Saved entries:
[Start of Attachment]

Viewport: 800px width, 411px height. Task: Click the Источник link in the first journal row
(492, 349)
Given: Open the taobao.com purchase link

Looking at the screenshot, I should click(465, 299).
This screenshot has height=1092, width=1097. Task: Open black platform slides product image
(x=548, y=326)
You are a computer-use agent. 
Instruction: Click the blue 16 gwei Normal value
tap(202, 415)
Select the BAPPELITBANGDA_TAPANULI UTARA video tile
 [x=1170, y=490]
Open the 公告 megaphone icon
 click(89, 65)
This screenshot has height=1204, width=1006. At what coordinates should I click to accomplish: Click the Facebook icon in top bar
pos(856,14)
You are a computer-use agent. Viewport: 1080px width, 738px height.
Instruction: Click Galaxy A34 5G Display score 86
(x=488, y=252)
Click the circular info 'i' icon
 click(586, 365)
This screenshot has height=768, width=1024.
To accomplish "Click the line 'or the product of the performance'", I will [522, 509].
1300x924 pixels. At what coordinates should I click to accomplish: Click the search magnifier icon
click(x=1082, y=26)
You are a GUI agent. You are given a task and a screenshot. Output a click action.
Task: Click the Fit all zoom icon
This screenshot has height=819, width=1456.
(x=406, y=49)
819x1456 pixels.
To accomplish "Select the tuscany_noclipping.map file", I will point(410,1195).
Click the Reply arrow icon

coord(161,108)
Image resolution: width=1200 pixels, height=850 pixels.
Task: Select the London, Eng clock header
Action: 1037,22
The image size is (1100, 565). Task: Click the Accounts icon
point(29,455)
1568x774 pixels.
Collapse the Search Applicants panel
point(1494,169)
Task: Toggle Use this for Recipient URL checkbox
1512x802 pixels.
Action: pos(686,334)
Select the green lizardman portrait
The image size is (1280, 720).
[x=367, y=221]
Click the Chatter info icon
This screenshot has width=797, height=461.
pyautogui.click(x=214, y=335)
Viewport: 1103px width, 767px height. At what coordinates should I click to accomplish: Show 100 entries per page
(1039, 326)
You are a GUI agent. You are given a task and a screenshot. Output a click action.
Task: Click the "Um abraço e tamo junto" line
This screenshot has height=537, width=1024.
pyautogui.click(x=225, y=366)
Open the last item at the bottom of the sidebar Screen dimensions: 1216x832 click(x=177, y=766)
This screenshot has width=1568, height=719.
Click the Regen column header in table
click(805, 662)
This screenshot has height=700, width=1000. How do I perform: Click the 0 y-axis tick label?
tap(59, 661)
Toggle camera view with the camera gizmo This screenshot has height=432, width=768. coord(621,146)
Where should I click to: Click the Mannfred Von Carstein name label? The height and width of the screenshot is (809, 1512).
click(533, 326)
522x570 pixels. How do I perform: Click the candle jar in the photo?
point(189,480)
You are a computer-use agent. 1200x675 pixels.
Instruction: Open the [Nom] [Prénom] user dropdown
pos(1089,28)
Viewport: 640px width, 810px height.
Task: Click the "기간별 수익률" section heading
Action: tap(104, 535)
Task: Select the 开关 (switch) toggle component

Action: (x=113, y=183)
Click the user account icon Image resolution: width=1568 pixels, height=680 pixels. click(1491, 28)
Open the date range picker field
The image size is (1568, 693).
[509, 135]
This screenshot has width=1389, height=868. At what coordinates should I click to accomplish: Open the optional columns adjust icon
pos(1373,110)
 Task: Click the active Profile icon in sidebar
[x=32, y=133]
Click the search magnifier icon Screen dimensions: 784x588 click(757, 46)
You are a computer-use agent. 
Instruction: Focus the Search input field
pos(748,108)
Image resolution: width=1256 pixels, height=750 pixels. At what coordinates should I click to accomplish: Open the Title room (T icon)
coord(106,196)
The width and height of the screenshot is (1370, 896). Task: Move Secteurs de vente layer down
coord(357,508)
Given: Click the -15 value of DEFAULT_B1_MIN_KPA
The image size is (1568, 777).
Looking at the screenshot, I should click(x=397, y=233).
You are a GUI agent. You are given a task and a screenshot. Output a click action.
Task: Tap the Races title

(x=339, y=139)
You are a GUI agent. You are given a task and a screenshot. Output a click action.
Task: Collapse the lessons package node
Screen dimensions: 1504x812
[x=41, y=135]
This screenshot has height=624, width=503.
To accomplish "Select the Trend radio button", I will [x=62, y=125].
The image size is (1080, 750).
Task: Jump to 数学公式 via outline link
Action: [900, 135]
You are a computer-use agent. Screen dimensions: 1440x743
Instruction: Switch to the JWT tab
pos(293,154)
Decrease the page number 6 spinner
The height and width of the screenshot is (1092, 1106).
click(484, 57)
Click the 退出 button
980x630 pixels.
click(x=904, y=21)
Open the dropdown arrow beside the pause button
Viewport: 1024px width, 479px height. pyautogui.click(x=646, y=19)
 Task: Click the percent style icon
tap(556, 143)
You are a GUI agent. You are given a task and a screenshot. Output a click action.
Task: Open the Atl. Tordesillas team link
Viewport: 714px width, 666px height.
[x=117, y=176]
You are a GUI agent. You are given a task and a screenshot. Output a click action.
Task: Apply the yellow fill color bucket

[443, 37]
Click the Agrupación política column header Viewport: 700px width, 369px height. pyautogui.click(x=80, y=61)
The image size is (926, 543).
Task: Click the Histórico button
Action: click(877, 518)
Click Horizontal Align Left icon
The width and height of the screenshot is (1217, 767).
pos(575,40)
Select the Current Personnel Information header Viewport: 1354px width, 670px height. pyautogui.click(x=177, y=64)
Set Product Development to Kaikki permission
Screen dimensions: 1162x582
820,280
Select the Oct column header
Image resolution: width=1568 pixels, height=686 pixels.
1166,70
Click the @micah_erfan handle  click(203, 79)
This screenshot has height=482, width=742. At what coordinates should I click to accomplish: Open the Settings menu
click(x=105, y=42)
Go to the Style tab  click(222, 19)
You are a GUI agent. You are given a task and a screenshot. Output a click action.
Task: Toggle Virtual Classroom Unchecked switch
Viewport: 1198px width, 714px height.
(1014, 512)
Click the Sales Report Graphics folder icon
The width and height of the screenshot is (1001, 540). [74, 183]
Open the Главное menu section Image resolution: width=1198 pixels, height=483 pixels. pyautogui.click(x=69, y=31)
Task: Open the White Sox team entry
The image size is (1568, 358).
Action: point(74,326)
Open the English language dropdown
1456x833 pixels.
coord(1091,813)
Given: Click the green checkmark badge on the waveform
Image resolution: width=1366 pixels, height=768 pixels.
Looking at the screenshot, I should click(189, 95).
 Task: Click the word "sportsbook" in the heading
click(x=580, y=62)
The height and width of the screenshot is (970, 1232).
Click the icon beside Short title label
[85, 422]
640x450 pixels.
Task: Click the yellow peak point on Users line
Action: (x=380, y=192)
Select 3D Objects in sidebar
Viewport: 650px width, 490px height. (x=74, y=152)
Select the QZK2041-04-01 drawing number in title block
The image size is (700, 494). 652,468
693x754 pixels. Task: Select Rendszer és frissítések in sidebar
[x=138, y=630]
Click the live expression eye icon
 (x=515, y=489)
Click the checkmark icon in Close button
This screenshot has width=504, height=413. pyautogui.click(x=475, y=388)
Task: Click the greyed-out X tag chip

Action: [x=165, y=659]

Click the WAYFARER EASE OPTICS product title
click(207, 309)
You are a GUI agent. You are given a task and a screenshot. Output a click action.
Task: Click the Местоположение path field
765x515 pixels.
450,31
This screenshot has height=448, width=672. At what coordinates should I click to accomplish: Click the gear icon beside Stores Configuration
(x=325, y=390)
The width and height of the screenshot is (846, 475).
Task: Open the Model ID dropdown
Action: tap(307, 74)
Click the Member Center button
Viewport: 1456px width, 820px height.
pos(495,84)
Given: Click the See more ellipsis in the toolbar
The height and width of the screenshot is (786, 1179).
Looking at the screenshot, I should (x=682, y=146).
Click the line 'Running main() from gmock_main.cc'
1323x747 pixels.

[End of Attachment]

◆ **Problem to work on**
Looking at the entries above, state how many lines contain "team"; give the number alone.

◆ **Response**
2